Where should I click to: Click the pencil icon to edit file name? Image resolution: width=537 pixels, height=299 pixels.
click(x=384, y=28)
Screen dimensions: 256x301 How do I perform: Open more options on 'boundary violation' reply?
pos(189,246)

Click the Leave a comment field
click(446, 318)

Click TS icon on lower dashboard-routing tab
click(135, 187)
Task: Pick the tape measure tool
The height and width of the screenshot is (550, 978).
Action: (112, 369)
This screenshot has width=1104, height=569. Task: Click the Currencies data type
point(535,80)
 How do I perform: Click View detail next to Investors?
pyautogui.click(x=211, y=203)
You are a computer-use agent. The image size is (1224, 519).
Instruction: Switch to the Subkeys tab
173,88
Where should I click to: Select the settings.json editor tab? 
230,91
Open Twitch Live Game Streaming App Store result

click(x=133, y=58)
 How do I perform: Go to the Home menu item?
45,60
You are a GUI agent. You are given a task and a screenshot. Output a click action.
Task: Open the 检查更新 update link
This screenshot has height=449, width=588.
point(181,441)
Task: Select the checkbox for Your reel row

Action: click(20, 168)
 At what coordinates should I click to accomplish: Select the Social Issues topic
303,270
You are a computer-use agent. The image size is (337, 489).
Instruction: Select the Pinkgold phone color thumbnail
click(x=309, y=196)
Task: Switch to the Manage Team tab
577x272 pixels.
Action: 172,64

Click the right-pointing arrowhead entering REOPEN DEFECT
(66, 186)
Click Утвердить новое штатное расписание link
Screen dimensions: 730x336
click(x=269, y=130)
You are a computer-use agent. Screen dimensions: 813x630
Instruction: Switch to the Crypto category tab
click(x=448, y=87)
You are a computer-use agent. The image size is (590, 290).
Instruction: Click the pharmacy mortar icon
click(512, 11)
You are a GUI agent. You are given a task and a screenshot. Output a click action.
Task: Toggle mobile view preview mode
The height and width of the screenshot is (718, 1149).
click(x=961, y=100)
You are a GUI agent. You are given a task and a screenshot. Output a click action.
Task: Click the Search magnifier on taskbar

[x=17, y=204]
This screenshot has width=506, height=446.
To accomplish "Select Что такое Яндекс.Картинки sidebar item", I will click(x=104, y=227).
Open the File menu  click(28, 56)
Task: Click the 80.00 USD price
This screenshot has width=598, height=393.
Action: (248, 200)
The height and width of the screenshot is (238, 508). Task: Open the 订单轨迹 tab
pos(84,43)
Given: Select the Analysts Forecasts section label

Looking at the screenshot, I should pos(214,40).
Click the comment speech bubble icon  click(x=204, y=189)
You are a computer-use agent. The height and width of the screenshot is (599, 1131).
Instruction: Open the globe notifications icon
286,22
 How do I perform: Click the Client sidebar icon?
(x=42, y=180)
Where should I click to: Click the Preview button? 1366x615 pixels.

• • • •

• Your objective:
Reproduce the records above with every character intact.

• Solution to the problem:
Where should I click to: Click the pencil icon to edit file name? Image resolution: width=537 pixels, height=299 pixels.
click(x=384, y=28)
Screen dimensions: 256x301 How do I perform: Open more options on 'boundary violation' reply?
pos(189,246)

Click the Leave a comment field
click(446, 318)

Click TS icon on lower dashboard-routing tab
click(135, 187)
Task: Pick the tape measure tool
The height and width of the screenshot is (550, 978).
Action: (112, 369)
This screenshot has width=1104, height=569. Task: Click the Currencies data type
point(535,80)
 How do I perform: Click View detail next to Investors?
pyautogui.click(x=211, y=203)
You are a computer-use agent. The image size is (1224, 519).
Instruction: Switch to the Subkeys tab
173,88
Where should I click to: Select the settings.json editor tab? 
230,91
Open Twitch Live Game Streaming App Store result

click(x=133, y=58)
 How do I perform: Go to the Home menu item?
45,60
You are a GUI agent. You are given a task and a screenshot. Output a click action.
Task: Open the 检查更新 update link
This screenshot has height=449, width=588.
point(181,441)
Task: Select the checkbox for Your reel row

Action: click(20, 168)
 At what coordinates should I click to accomplish: Select the Social Issues topic
303,270
You are a computer-use agent. The image size is (337, 489).
Instruction: Select the Pinkgold phone color thumbnail
click(x=309, y=196)
Task: Switch to the Manage Team tab
577x272 pixels.
Action: 172,64

Click the right-pointing arrowhead entering REOPEN DEFECT
(66, 186)
Click Утвердить новое штатное расписание link
Screen dimensions: 730x336
click(x=269, y=130)
You are a computer-use agent. Screen dimensions: 813x630
Instruction: Switch to the Crypto category tab
click(x=448, y=87)
You are a computer-use agent. The image size is (590, 290).
Instruction: Click the pharmacy mortar icon
click(512, 11)
You are a GUI agent. You are given a task and a screenshot. Output a click action.
Task: Toggle mobile view preview mode
The height and width of the screenshot is (718, 1149).
click(x=961, y=100)
You are a GUI agent. You are given a task and a screenshot. Output a click action.
Task: Click the Search magnifier on taskbar

[x=17, y=204]
This screenshot has width=506, height=446.
To accomplish "Select Что такое Яндекс.Картинки sidebar item", I will click(x=104, y=227).
Open the File menu  click(28, 56)
Task: Click the 80.00 USD price
This screenshot has width=598, height=393.
Action: (248, 200)
The height and width of the screenshot is (238, 508). Task: Open the 订单轨迹 tab
pos(84,43)
Given: Select the Analysts Forecasts section label

Looking at the screenshot, I should pos(214,40).
Click the comment speech bubble icon  click(x=204, y=189)
You are a computer-use agent. The height and width of the screenshot is (599, 1131).
Instruction: Open the globe notifications icon
286,22
 How do I perform: Click the Client sidebar icon?
(x=42, y=180)
Where should I click to: Click the Preview button? 1366x615 pixels.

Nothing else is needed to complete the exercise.